▸ WHAT YOU HAVE TO DO:
Locate every line of the records that contains the word "icon" and copy each one. Case counts.

▸ INPUT DATA:

————

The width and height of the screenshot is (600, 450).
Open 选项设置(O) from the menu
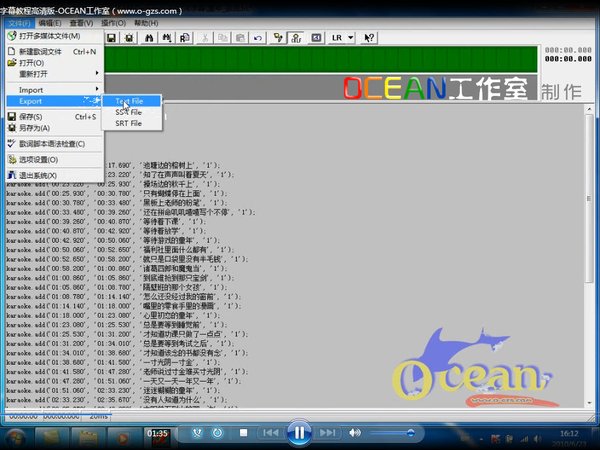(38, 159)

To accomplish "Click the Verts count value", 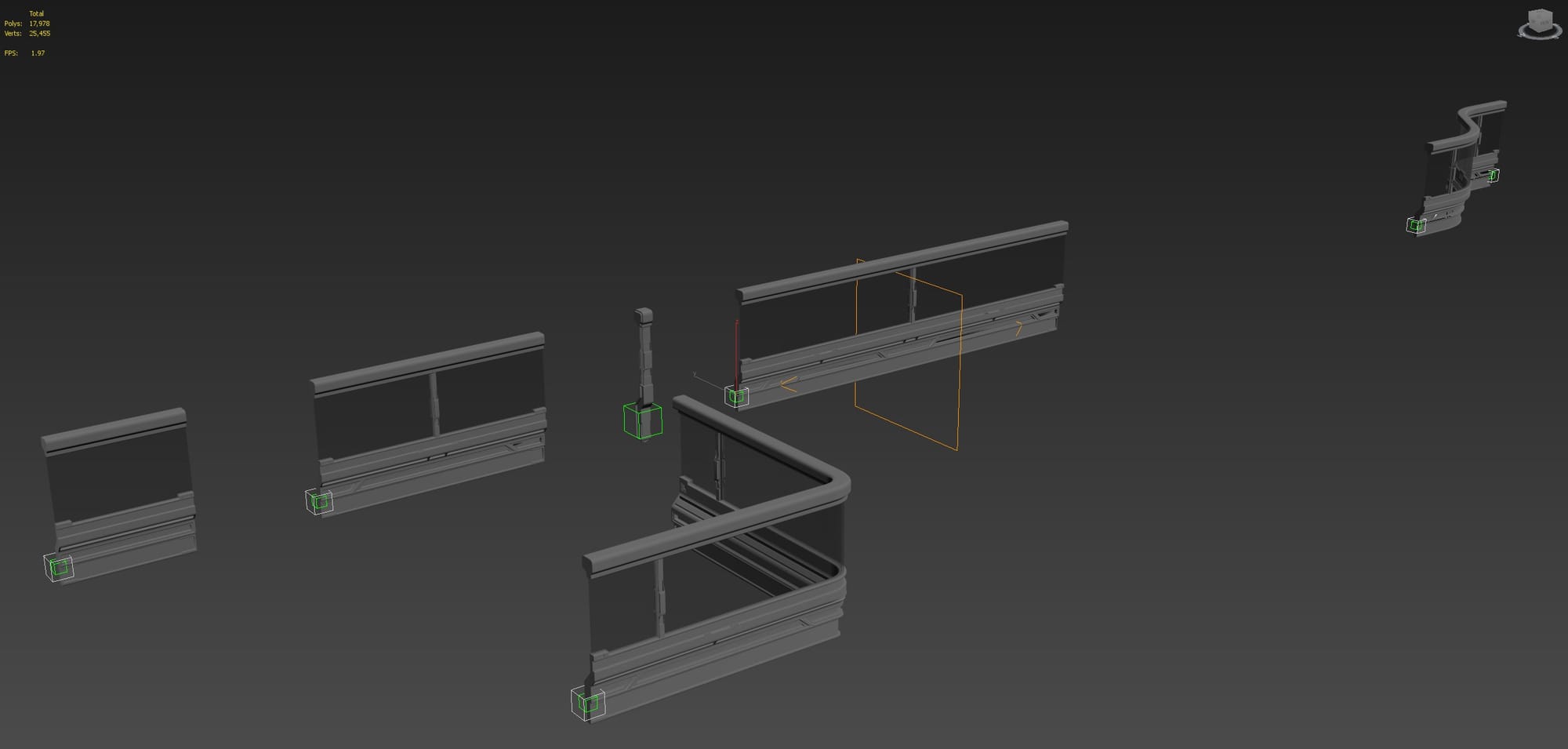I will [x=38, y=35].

————

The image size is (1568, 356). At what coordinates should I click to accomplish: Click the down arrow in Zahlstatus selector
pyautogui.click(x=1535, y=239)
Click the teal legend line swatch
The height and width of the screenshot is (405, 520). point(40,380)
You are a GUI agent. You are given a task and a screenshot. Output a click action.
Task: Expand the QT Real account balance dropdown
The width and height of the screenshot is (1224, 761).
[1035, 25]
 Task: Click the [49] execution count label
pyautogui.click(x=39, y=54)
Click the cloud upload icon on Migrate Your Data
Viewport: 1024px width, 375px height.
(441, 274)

————

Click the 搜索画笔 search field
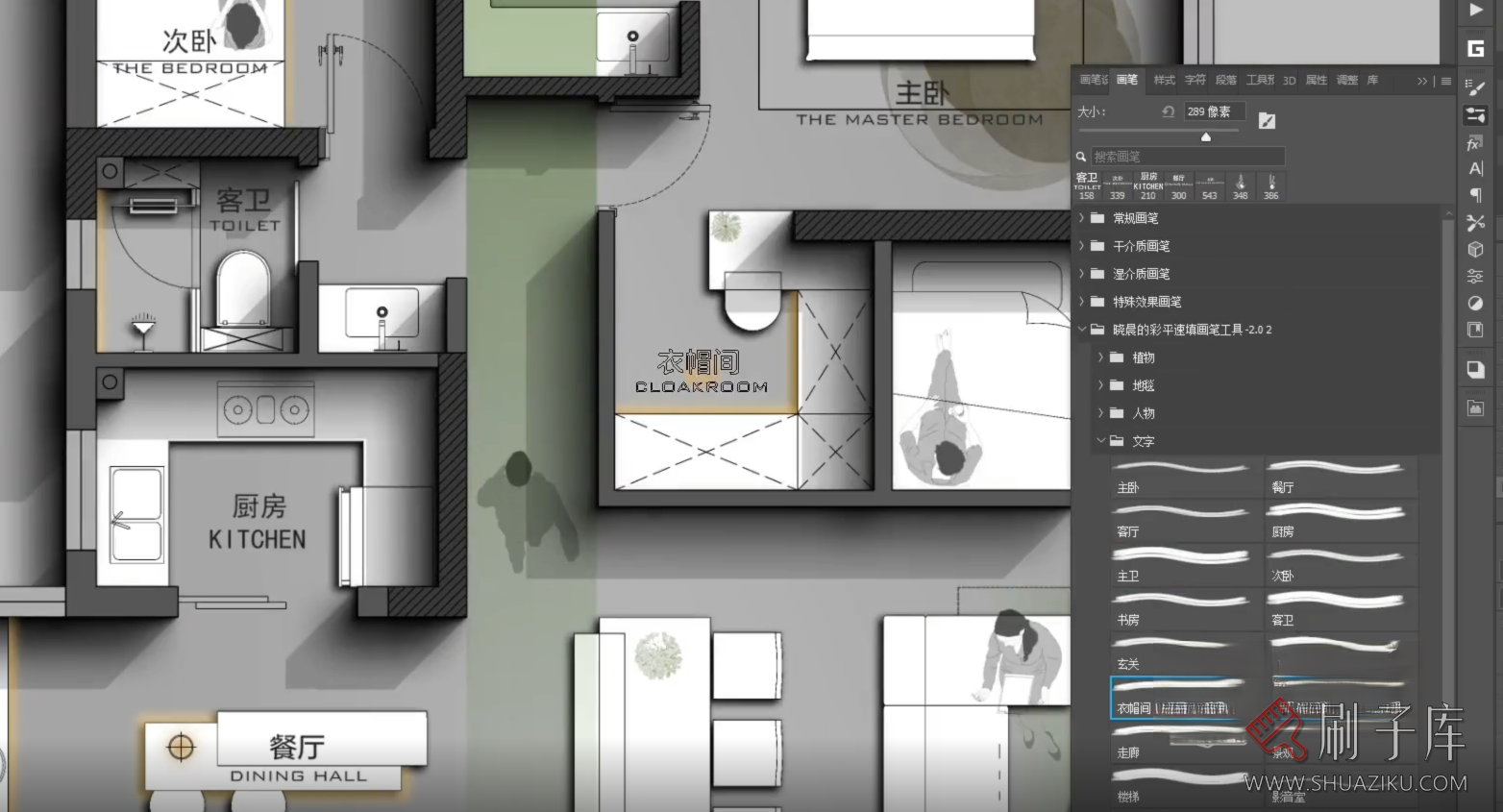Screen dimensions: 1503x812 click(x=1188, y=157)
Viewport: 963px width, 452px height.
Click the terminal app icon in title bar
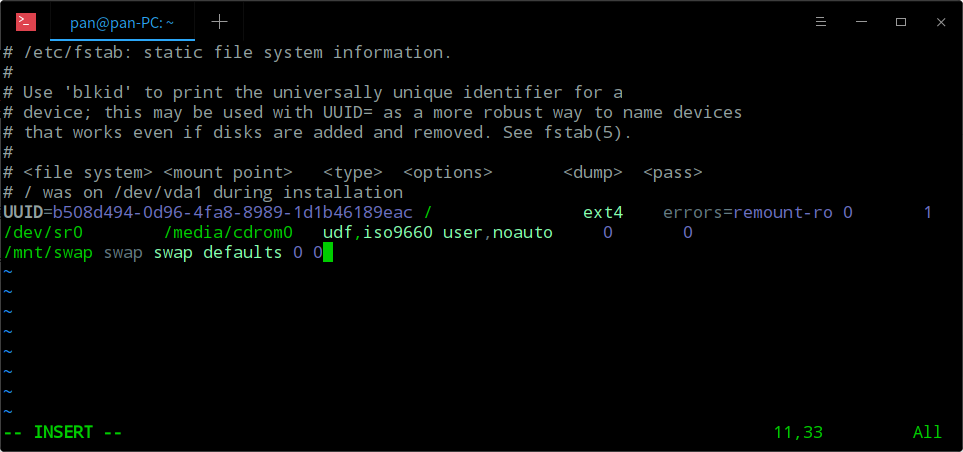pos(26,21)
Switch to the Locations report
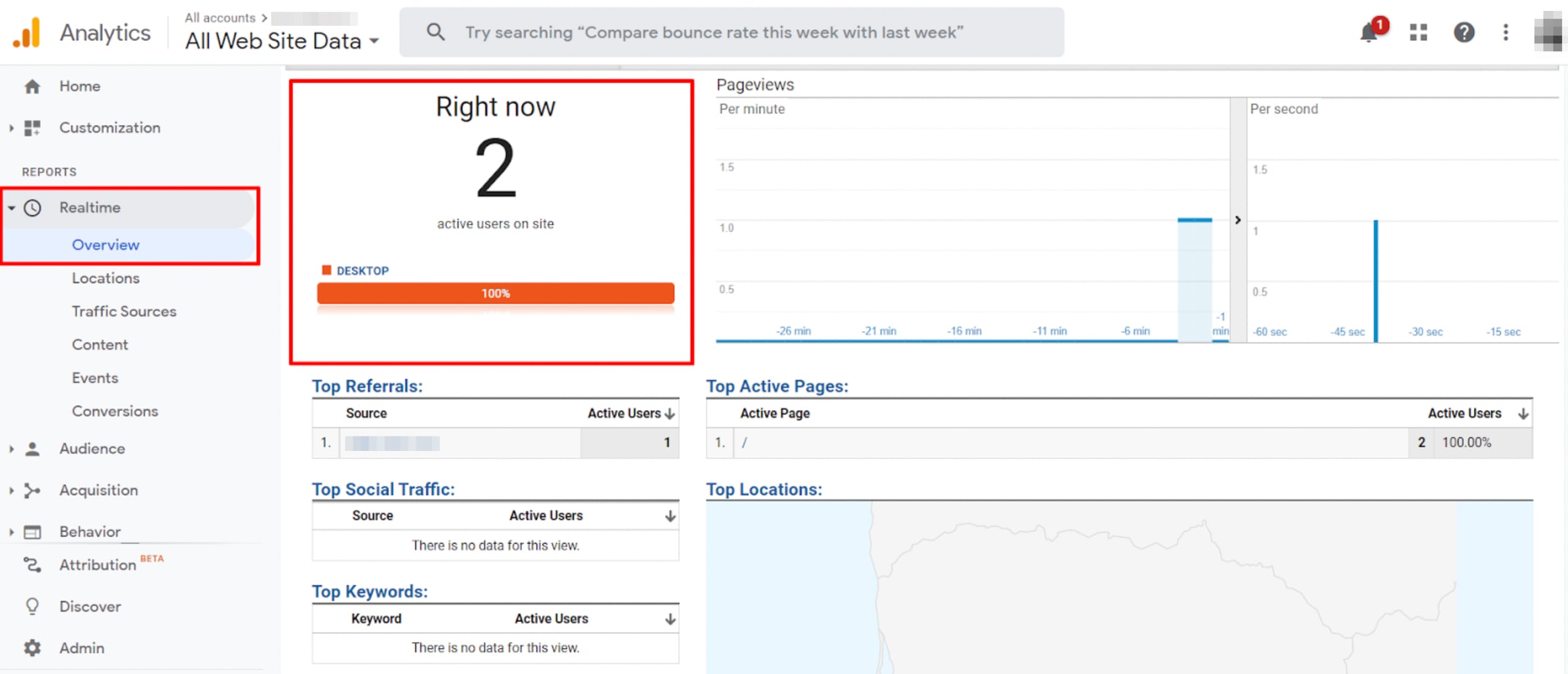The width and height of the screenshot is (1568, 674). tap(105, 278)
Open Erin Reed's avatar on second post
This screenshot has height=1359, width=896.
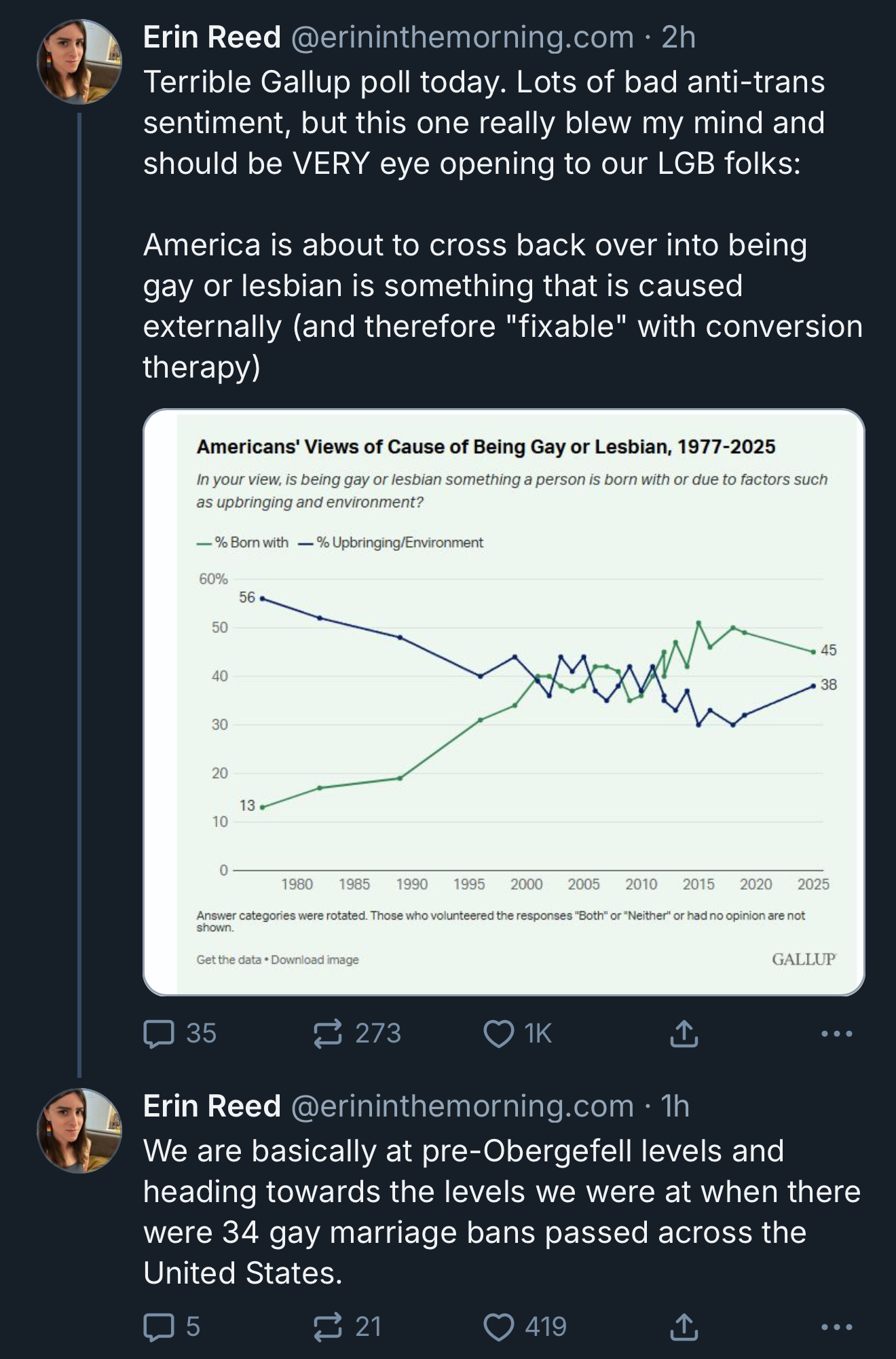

————

▸ SOLUTION FOR THIS TASK:
Click the cloud upload icon on Migrate Your Data
Click the terminal app icon in title bar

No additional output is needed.